» Direction A: According to the post on technology loss, what is the name of the first phase?

5 phases of technology loss
One of the most frustrating times for any teacher is when the technology breaks down just as you finally got your students prepped and ready to accomplish a task. You were finally able to sign out the laptop cart or ipad cluster. You finally had the kids ready to roll, and –boom– the site went down, the Internet crashed, the batteries died, or your chosen tool changed to pay-for service in the last 48 hours!
Then we go through five phases of technology loss:
1. Chaos: The time between the first student calling out, “It doesn’t work!” or “File not found!” or “I’m getting a spinny wheel!” or “It’s asking me for my credit card!” and when we regain enough class attention to ask what happened — and hear only one answer at a time.
2. Realization: The moment when we realize that this is not a temporary glitch or human error. The task at hand is dead, gone, notgunnahappentoday.

» Direction B: Show every line of the listing that contains the word "Open", treating uppercase and lowercase as distinct.

[Records excerpted from a collection]
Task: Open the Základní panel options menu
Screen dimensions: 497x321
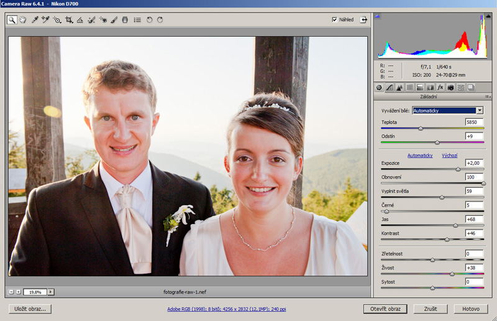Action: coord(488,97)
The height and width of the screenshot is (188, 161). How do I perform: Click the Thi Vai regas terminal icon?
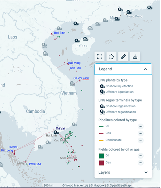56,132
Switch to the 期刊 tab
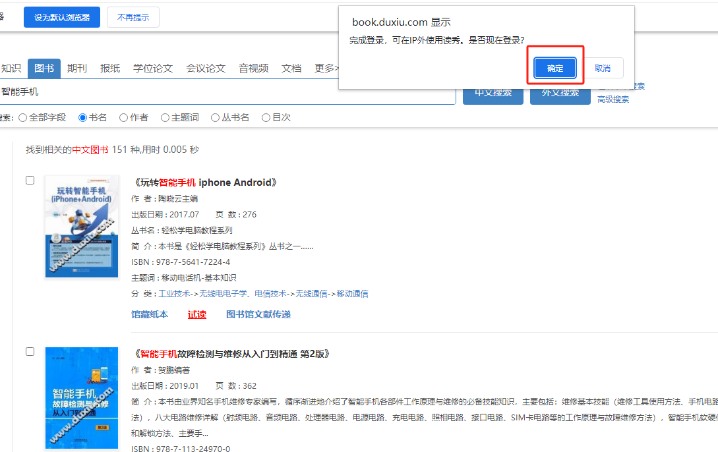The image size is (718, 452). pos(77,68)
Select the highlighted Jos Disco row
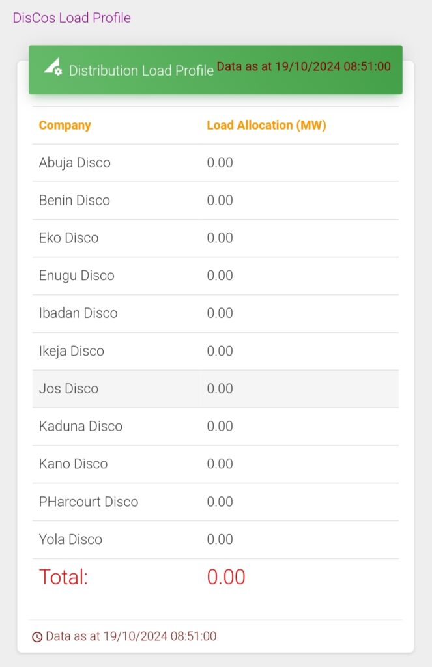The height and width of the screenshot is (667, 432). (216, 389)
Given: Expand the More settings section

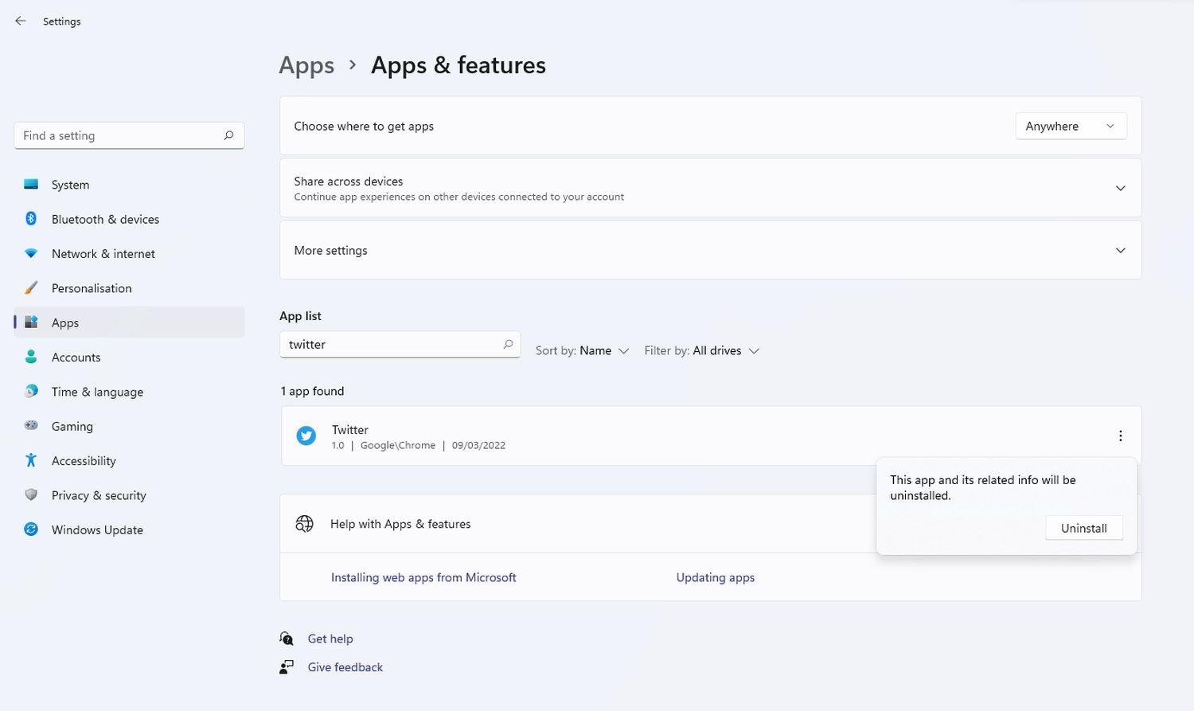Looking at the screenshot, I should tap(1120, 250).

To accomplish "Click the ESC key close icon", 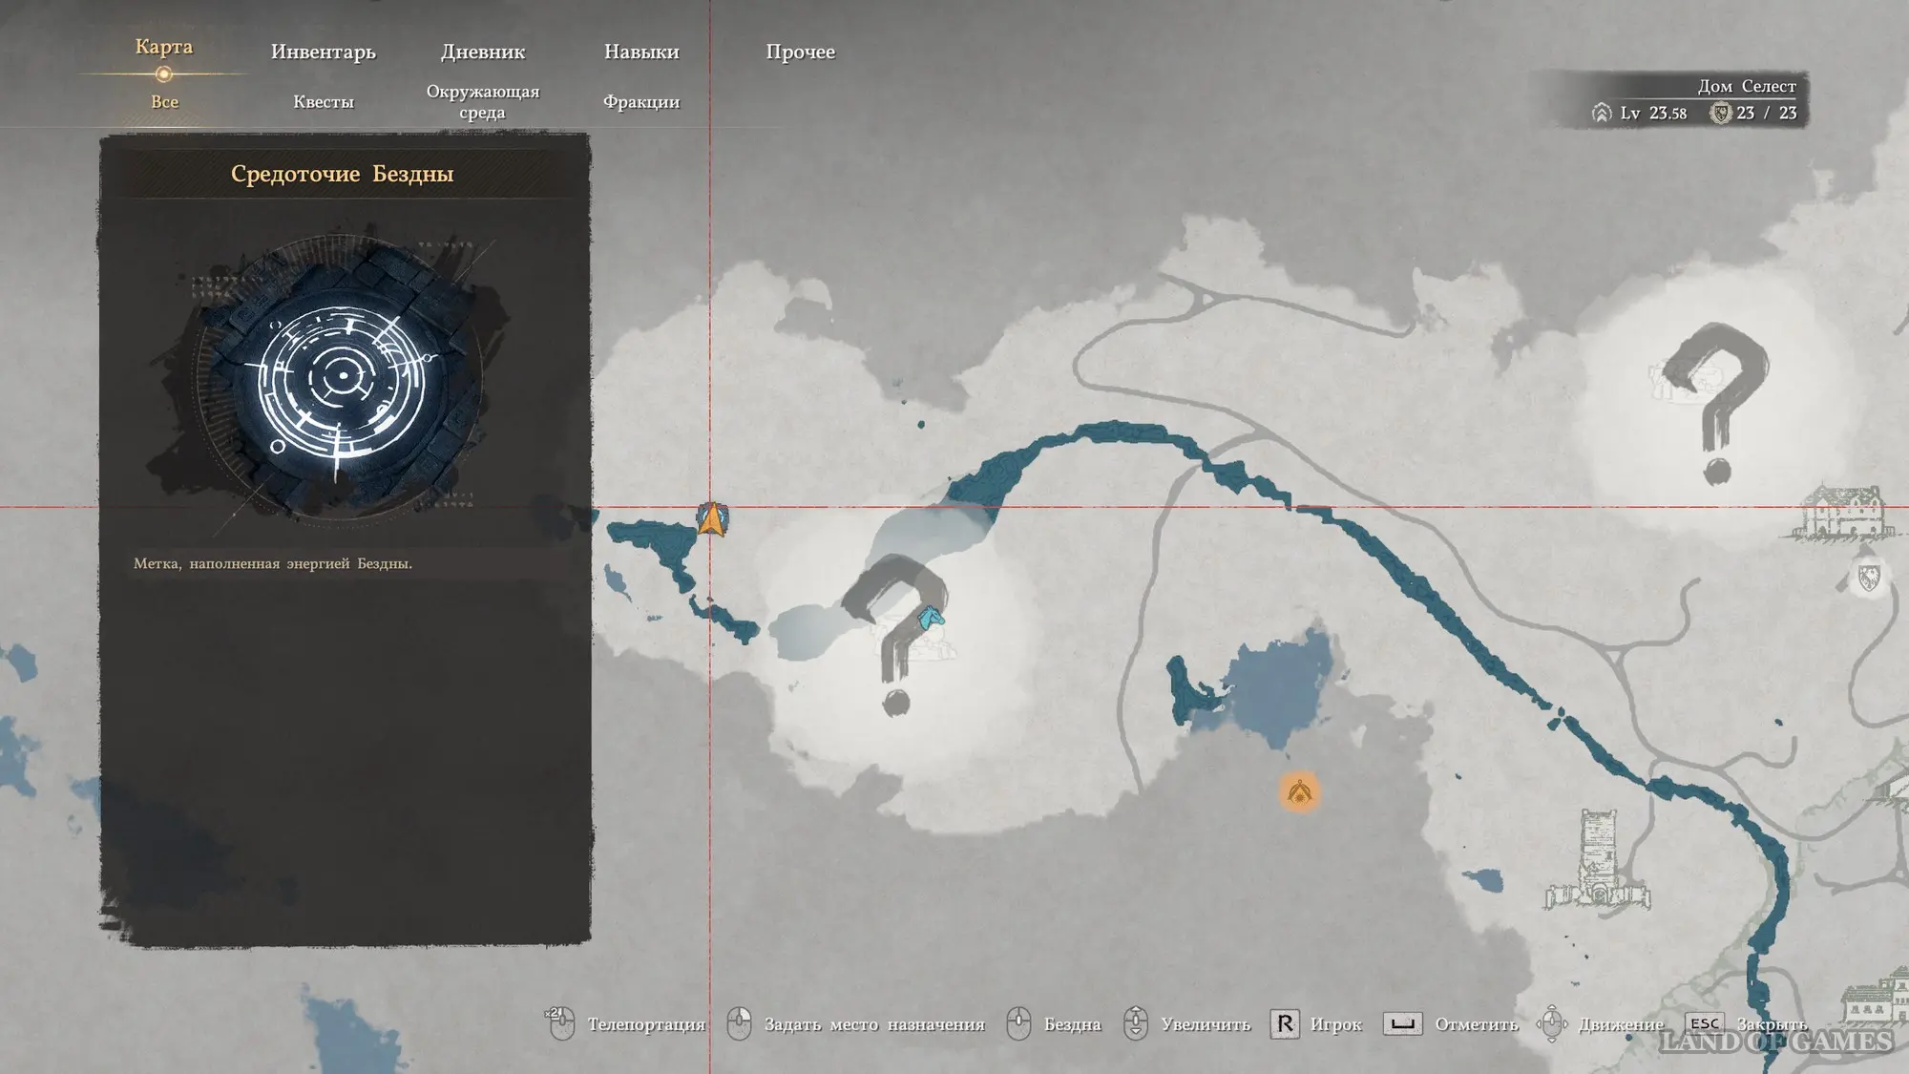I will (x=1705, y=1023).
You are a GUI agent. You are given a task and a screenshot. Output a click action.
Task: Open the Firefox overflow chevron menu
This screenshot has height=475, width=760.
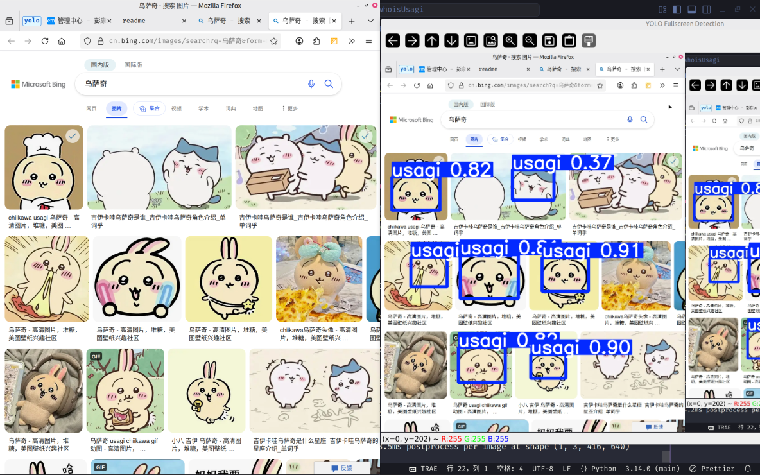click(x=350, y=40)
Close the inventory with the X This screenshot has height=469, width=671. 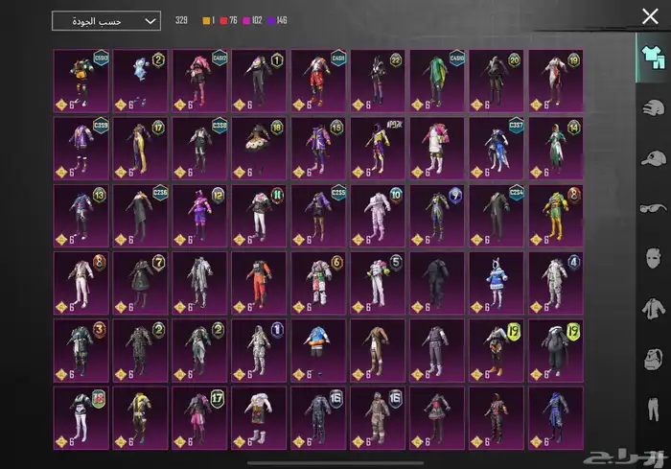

» Final answer A: Chaos

» Final answer B:
Task: Open the Základní panel options menu
Task: Open the Firefox overflow chevron menu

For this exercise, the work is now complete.